Melanie began her career in the creative arts, working in classical music and literature. Her first poetry collection, Galatea, won the 2005 Eric Gregory Award and was shortlisted for the Forward Prize for Best First Collection.

In 2007, she shifted her focus to intellectual history and humanity’s relationship with nature. That year, she received a Darwin Now Award for her research in the Canadian Arctic, followed by an International Fellowship with the British Antarctic Survey for her work on the history of whaling. From 2007 to 2010, she was a Fellow at the AHRC Centre for the Evolution of Cultural Diversity at University College London.

This research led to her first general trade nonfiction book, On Extinction: How We Became Estranged from Nature, published in 2011. The book was named one of Publishers Weekly’s best nonfiction books of 2012 and received the Santa Barbara Library’s Green Award for environmental writing.

“Surely the most poetic book on the environment published this year” (Roger Cox, Scotsman’s Books of the Year).

 

 

Prior to this, as part of an interest in literature and arts for social change, she edited Stolen Voices, an anthology of young people’s wartime diaries with Bosnian writer Zlata Filipovic.

More recently, she has focused on bioethics and political philosophy. She has been a visiting scholar at the Hannah Arendt Center for Politics and the Humanities and a visiting fellow in the Philosophy Department of Durham University. In 2019, she joined the Nuffield Council on Bioethics. She is the current co-chair of the Council, and co-chair of the priority area of environment and health.

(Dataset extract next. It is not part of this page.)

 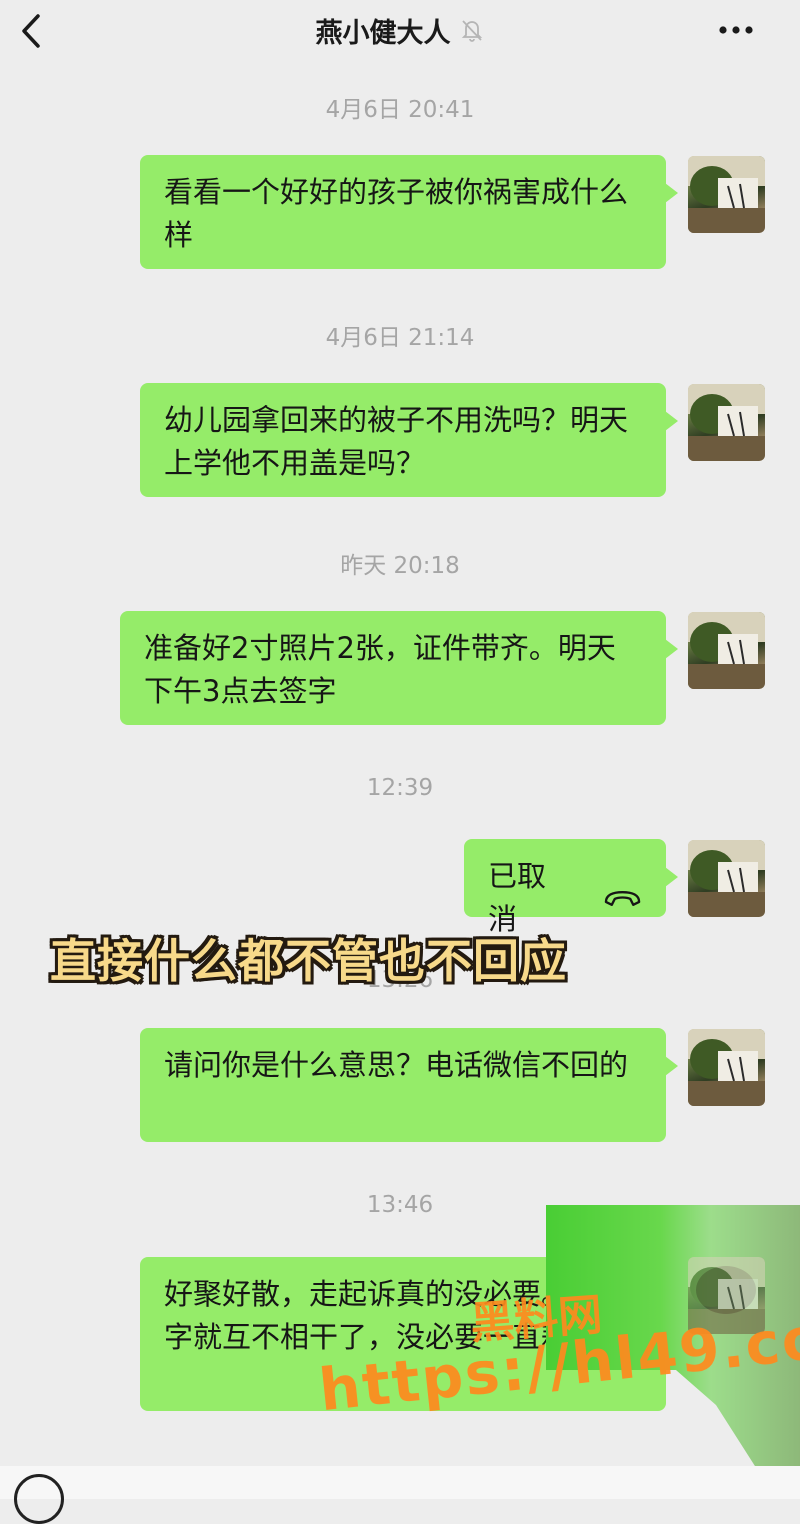 I want to click on bell-mute-icon, so click(x=472, y=31).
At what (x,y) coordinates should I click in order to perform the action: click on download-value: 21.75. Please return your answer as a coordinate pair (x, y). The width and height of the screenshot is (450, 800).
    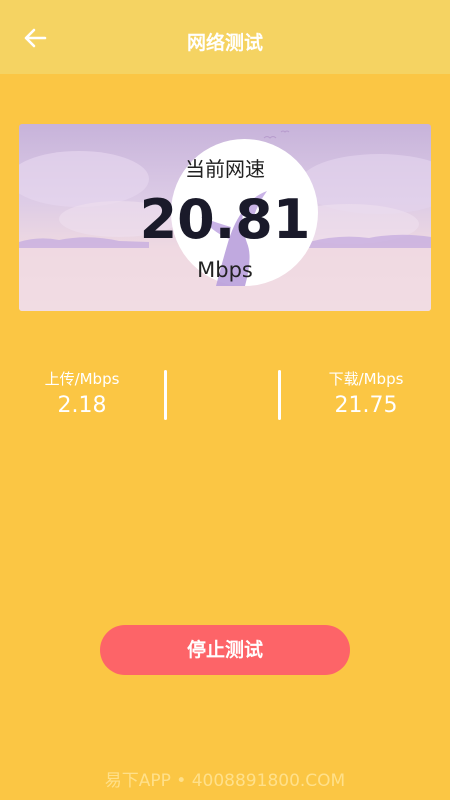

In 2023, she became Vice President of the RSPCA. Today, she continues this interest in protecting nature as the co-founder and co-director of Animals in the Room, which designs and evaluates new models for including and representing the interests of non-human life in policy and governance. Alongside scholars Eva Bernet Kempers and Becca Franks, she was part of a team who drafted the first Declaration on Animal Dignity in 2024.

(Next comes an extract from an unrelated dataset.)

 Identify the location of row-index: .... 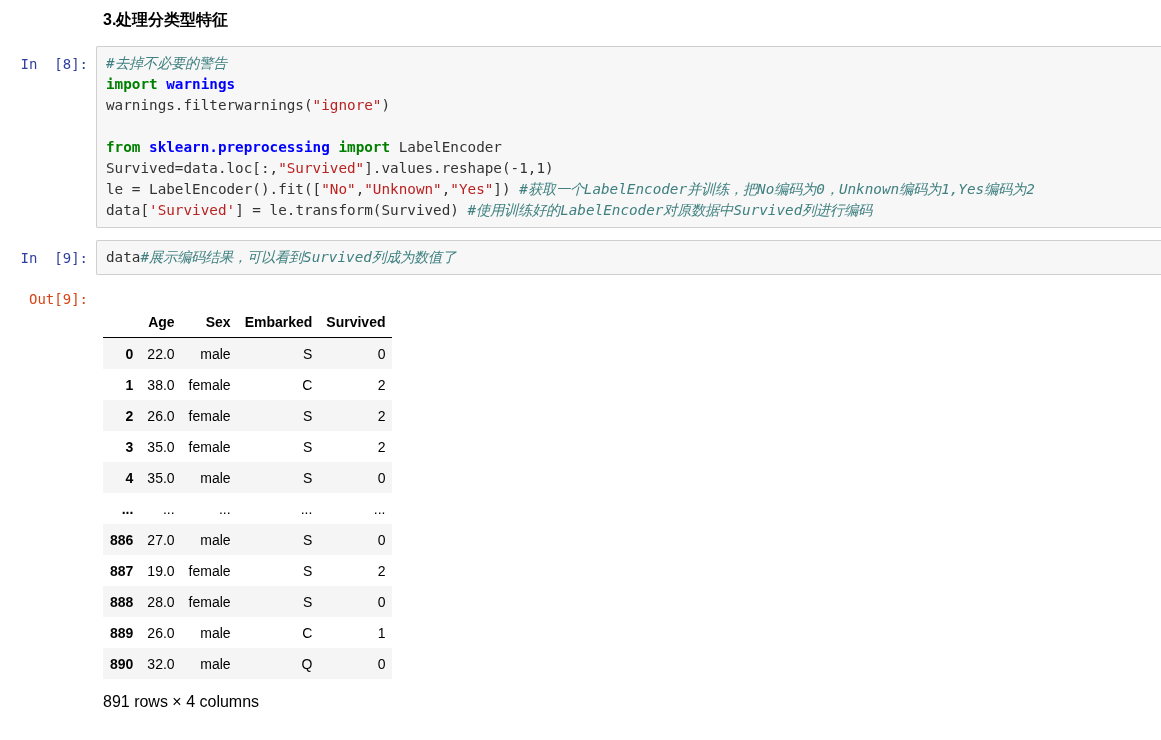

She continues to work in creative fields. She published The Tender Map, illustrated by Rose Ferraby, in 2016. As a librettist, she adapted the Anne Frank diaries for a Grammy-nominated choral work by James Whitbourn. As part of an ongoing collaboration with British composer Mark Simpson, she provided the text for his oratorio, The Immortal, which won the 2016 Sky Arts/South Bank Award for classical music and received its London premiere at the 2017 BBC Proms under Juanjo Mena. Their first opera together, Pleasure, was co-commissioned by Royal Opera House, Opera North and Aldeburgh Music. She and Mark are currently under commission for a new opera for Glyndebourne.

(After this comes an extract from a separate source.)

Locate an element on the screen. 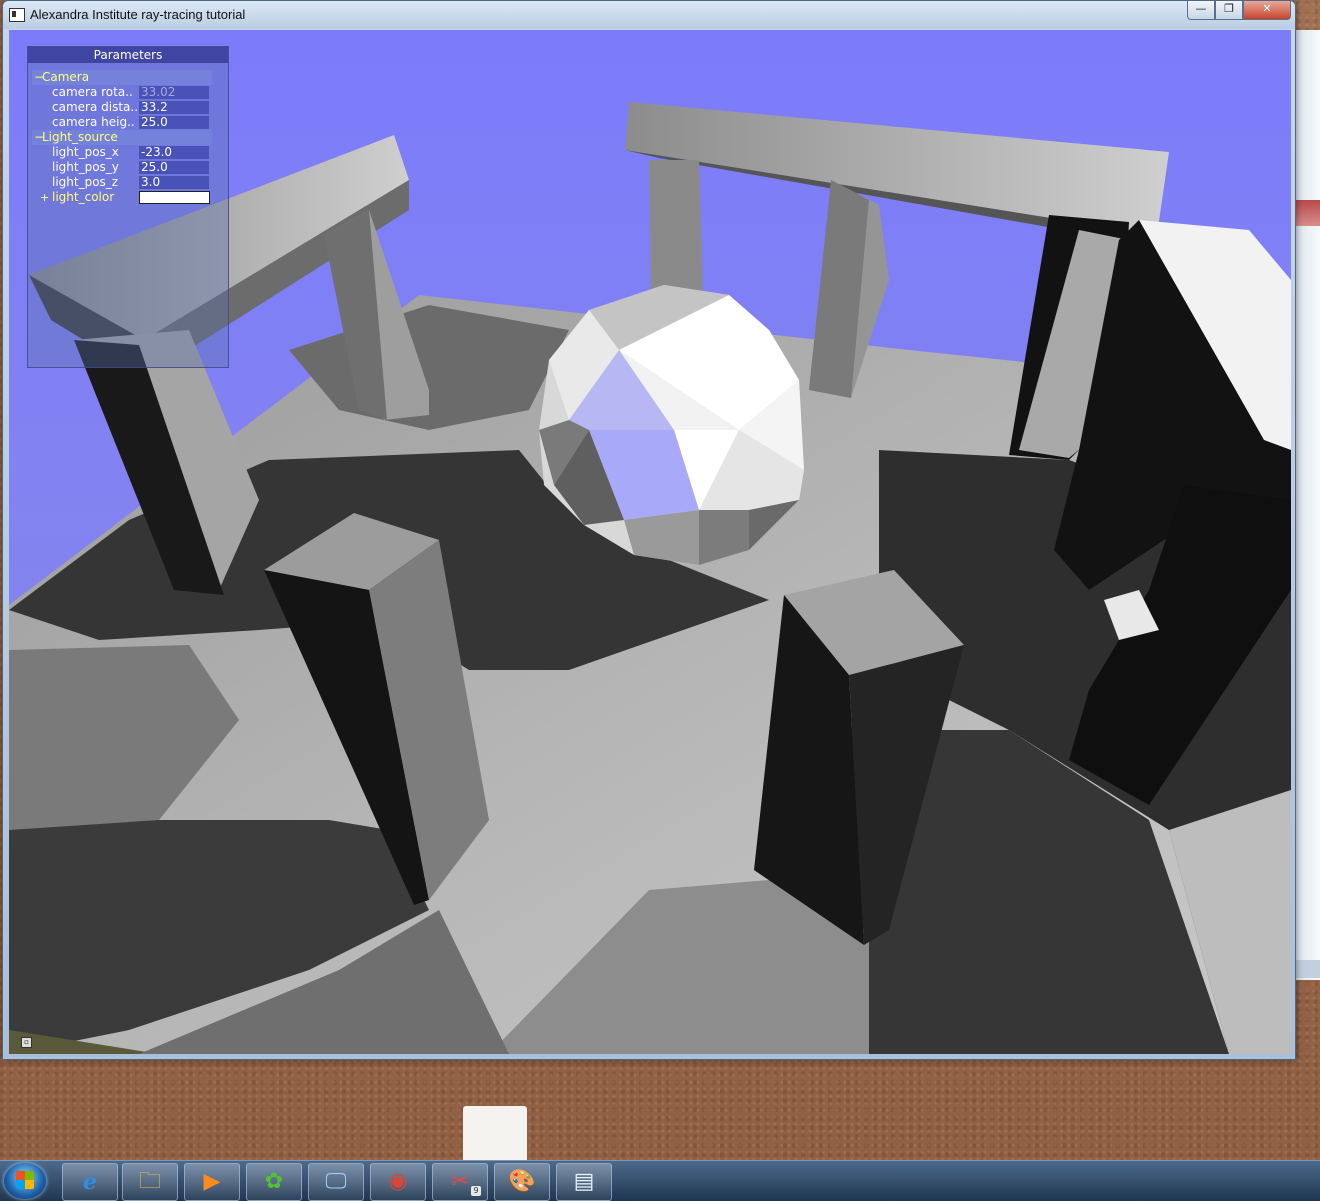 The height and width of the screenshot is (1201, 1320). app-icon is located at coordinates (17, 15).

Melanie has written for publications such as New Scientist, The Guardian, Aeon, Nautilus, Emergence, and BBC Science Focus. She participates in documentaries and films, including for the BBC, CBC, Arte, and ZDF, and hosts the podcast series The Psychosphere.

Most recently, she is the author of How to Be Animal: What it means to be human (2021) and the editor of Animal Dignity: Philosophical Reflections on Non-human Existence (2023). She is a 2025 National Geographic Explorer.

Research Interests

History of ideas; history and anthropology of science; environmental history and philosophy; bioethics; animal welfare; and political philosophy.